A plataforma de Defesa da Albufeira de Santa Águeda/Marateca alertou esta terça-feira para a continuidade dos crimes ambientais e de ordenamento do território na albufeira de Castelo Branco e diz que nunca obteve acesso às análises à água.

“Estes crimes ambientais estão a afetar o ambiente, a saúde pública e a qualidade da água que abastece milhares de cidadãos dos concelhos de Castelo Branco, Fundão, Idanha-a-Nova e Vila Velha de Ródão”, afirma, em comunicado, a plataforma que congrega várias associações ambientalistas e coletividades.

A Plataforma também pediu os resultados das análises a várias entidades públicas, em diversas reuniões, mas, sublinha, não obteve qualquer resultado.

Foi solicitado o envio dos resultados de todas as análises quer da monitorização da qualidade da água na albufeira, quer à saída da ETA (estação de tratamento de água potável), incluindo todas as análises químicas, bacteriológicas, a pesticidas e da monitorização do fitoplâncton”.

No entanto, “apesar dos sucessivos pedidos, à APA (Agência Portuguesa do Ambiente) e à empresa Águas de Portugal, a Plataforma nunca obteve qualquer acesso às análises”, assegura.

Questionada pela Lusa, a APA afirma, por escrito, que já deu nota à Plataforma de Defesa da Albufeira de Santa Águeda que os resultados da monitorização da qualidade da água efetuada, no âmbito dos programas em curso e de campanhas especificas de monitorização, na sua área de jurisdição, podem ser consultados no Sistema Nacional de Informação de Recursos Hídricos, onde são regularmente inseridos.

A APA/ARHTO monitoriza mensalmente a albufeira de Santa Águeda/Marateca, no que se refere aos elementos de qualidade químicos e físico-químico gerais, poluentes específicos, fitoplâncton, substâncias prioritárias e outros poluentes, sendo os dados regularmente colocados no SNIRH-Sistema Nacional de Informação de Recursos Hídricos, nas estações 14M/01 e 14M/01C”.

Em relação à monitorização da qualidade da água na albufeira de Santa Águeda efetuada pela empresa gestora responsável pelo abastecimento público, adianta que “os respetivos resultados são também disponibilizados no SNIRH, com um desfasamento temporal, em função da data em que são recebidos pela APA/ARHTO”.

Esclarece ainda que a monitorização da qualidade da água tratada na ETA de Santa Águeda é da responsabilidade da empresa gestora do sistema, “pelo que os respetivos resultados poderão ser solicitados àquela empresa”.

A plataforma sublinha que desde 2014, que se têm verificado um conjunto de obras e atividades, “a decorrer ilegalmente junto da albufeira de Santa Águeda na área de proteção”, nomeadamente mobilização de solos, destruição de carvalhais e vegetação natural, implantação de espécies arbóreas exóticas e aplicação de pesticidas.

Apesar das autoridades notificarem no terreno persistem as ilegalidades, como construções, ocupação da faixa reservada, cortes de caminhos.
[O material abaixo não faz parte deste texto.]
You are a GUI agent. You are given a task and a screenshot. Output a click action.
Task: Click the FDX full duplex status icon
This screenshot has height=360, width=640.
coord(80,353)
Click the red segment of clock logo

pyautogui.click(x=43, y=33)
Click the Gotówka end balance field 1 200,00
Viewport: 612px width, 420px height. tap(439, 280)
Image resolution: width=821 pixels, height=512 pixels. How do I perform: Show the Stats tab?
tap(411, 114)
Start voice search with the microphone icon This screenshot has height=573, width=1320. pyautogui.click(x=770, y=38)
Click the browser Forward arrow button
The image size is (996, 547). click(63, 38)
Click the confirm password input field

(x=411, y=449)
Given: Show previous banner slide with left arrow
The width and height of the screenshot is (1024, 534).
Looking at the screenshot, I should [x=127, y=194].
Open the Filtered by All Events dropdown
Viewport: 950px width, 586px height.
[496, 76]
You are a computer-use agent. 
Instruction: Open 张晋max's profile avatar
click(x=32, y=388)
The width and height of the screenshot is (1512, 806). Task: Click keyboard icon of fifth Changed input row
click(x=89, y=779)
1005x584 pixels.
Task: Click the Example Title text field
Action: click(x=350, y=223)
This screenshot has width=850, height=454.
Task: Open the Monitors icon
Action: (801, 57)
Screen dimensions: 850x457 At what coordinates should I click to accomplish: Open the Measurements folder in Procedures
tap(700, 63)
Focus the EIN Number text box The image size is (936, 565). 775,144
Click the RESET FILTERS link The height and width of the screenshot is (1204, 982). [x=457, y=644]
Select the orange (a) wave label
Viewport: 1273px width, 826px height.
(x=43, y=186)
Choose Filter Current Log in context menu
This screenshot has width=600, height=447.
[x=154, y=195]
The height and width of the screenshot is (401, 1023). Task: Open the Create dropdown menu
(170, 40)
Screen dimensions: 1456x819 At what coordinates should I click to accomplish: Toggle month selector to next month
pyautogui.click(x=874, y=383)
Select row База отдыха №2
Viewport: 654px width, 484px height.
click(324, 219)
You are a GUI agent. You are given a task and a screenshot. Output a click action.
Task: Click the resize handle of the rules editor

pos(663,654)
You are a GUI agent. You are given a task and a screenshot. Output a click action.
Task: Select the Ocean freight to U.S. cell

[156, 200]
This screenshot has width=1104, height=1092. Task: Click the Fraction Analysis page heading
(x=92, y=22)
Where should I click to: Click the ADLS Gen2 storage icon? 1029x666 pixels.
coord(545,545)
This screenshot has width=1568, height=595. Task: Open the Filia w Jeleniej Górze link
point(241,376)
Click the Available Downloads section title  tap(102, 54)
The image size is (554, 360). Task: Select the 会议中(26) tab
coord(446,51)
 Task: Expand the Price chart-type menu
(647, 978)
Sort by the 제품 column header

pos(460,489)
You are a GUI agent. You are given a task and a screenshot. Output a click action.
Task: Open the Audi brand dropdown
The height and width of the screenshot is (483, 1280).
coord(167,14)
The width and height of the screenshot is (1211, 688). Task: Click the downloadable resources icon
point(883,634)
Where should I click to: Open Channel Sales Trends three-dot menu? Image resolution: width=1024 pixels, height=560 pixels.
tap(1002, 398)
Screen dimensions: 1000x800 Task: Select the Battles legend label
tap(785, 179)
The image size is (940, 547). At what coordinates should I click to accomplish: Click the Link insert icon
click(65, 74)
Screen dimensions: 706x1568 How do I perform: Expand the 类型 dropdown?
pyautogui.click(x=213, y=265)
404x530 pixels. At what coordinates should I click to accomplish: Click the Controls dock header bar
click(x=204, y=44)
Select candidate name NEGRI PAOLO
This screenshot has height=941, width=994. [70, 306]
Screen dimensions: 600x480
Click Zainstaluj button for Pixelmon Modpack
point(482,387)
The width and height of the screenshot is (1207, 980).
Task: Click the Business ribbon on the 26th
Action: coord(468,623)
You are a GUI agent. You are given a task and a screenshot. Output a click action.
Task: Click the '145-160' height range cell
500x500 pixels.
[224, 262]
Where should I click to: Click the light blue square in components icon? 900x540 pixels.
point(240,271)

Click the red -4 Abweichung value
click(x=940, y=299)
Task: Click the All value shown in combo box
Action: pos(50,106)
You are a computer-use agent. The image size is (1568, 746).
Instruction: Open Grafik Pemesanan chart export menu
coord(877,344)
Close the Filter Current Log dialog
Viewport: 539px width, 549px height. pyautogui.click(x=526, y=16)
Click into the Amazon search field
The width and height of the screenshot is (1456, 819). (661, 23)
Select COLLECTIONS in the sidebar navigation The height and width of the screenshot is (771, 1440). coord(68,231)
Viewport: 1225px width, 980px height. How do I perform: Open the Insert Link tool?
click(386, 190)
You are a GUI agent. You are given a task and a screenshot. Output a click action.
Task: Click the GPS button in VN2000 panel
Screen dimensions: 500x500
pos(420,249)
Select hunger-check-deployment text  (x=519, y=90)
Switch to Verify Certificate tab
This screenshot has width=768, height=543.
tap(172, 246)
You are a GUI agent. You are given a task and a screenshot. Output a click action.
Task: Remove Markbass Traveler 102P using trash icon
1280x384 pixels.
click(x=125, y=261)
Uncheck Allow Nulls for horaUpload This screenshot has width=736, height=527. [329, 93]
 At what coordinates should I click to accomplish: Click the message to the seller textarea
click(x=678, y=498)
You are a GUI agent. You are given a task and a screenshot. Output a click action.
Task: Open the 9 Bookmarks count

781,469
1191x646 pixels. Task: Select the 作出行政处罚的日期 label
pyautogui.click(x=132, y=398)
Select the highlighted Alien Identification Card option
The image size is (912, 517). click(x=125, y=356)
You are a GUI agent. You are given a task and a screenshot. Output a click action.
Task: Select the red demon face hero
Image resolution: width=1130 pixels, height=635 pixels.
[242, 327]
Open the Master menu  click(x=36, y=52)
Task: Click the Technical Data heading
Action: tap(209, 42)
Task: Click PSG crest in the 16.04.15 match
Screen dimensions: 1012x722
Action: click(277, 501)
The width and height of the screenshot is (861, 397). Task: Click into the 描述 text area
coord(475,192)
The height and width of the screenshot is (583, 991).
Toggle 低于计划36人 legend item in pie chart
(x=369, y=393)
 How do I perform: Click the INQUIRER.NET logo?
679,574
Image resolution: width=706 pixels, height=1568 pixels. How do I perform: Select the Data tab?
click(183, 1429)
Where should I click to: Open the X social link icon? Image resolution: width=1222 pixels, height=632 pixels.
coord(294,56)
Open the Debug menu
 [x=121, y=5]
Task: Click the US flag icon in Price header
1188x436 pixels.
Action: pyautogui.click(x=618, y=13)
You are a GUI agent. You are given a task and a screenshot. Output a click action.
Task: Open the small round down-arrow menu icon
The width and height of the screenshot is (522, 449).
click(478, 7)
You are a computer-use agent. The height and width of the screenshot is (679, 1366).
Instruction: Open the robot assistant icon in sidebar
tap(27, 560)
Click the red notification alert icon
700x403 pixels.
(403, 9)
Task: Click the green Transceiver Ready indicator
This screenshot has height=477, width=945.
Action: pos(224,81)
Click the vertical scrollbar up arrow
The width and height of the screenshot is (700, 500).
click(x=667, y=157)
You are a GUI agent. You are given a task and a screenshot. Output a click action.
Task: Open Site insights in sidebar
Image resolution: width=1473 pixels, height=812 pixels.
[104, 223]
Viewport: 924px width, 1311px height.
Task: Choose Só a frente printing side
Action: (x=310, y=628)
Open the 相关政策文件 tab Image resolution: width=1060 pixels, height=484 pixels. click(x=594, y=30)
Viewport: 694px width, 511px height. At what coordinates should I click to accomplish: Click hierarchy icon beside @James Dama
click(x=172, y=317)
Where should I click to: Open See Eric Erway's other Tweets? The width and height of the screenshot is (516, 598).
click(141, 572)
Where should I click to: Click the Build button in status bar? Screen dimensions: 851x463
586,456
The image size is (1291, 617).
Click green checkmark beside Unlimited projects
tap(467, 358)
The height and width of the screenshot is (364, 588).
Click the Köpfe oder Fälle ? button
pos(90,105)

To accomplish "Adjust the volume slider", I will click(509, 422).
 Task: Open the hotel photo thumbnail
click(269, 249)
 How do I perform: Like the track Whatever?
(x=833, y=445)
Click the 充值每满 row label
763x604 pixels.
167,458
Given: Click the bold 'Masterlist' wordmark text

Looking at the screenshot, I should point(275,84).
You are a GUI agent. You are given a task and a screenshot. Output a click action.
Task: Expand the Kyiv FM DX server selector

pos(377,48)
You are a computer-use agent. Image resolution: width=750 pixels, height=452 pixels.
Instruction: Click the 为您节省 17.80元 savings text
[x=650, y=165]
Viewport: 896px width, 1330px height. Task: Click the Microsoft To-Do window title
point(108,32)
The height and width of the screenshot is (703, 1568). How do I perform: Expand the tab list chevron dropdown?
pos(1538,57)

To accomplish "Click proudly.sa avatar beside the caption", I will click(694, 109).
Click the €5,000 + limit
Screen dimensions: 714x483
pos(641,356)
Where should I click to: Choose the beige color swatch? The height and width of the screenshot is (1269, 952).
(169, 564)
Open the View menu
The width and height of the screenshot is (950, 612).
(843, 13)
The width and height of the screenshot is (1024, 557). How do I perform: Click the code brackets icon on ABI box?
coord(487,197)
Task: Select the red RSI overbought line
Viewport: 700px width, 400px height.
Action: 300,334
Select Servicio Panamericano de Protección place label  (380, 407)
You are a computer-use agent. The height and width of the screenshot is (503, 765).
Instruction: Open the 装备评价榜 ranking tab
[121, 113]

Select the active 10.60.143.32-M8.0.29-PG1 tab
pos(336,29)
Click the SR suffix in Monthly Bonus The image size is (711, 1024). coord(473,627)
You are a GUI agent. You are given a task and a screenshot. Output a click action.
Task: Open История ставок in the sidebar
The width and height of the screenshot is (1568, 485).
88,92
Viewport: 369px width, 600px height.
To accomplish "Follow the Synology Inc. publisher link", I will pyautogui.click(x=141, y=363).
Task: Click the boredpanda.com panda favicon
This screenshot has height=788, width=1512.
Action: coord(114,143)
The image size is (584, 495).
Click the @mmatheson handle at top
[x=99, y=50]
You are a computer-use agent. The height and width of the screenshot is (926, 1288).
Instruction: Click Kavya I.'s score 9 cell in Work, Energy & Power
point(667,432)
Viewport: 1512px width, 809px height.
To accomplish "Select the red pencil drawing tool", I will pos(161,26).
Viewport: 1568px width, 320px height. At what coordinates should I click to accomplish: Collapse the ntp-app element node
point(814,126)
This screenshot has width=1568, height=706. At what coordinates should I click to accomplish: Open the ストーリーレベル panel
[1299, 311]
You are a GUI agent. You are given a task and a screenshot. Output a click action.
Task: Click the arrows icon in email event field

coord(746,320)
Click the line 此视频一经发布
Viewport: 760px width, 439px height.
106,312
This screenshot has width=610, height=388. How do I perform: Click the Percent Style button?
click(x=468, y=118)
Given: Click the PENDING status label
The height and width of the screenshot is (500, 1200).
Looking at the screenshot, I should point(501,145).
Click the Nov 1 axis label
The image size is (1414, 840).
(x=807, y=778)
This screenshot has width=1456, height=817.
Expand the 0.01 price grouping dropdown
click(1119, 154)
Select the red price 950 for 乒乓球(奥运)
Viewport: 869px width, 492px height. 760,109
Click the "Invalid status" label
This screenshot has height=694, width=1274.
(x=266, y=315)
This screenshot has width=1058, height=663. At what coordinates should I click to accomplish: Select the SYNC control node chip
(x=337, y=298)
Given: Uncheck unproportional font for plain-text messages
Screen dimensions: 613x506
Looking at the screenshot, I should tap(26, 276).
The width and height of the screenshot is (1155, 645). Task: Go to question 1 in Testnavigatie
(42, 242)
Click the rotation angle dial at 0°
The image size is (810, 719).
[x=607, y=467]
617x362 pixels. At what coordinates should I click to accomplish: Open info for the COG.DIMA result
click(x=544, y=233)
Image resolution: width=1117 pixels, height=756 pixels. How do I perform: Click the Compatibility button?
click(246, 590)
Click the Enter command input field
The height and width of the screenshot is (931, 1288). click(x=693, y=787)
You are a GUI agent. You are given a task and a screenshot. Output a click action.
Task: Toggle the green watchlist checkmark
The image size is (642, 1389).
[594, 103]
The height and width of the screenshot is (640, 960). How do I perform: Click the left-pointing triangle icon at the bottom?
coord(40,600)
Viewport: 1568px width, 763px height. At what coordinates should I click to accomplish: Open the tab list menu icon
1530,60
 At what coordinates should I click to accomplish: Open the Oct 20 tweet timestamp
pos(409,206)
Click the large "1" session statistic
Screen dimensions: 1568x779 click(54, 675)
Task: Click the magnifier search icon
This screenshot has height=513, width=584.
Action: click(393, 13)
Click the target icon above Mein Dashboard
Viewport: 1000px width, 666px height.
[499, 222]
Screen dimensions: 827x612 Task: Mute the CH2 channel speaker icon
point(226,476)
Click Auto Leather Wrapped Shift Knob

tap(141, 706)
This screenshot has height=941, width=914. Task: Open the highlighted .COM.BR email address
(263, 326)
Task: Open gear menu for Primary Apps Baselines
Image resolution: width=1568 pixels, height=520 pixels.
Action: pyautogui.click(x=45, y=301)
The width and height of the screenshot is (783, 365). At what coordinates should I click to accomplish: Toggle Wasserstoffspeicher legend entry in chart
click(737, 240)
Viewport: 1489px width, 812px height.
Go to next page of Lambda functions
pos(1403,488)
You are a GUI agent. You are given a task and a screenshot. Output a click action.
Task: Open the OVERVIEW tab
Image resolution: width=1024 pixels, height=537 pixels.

Apesar das sucessivas reuniões e promessas por parte da APA para a correção no terreno das ilegalidades, assim como para a colocação de sinalética no terreno, as medidas tardam a ser implementadas”.

A plataforma promete continuar a acompanhar a situação e a exigir que as autoridades cumpram a lei e salvaguardem os interesses públicos de proteção ambiental e de saúde pública desta área “de grande sensibilidade ecológica e importância estratégica”.

A albufeira de Santa Águeda/Marateca é uma albufeira protegida de abastecimento público de água, que possui um Plano de Ordenamento (Resolução 107/2005 do Conselho de Ministros), em vigor desde Junho de 2005, onde estão definidas várias faixas de proteção com o respetivo zonamento de forma a salvaguardar a integridade e qualidade do local e consequentemente da água de abastecimento público.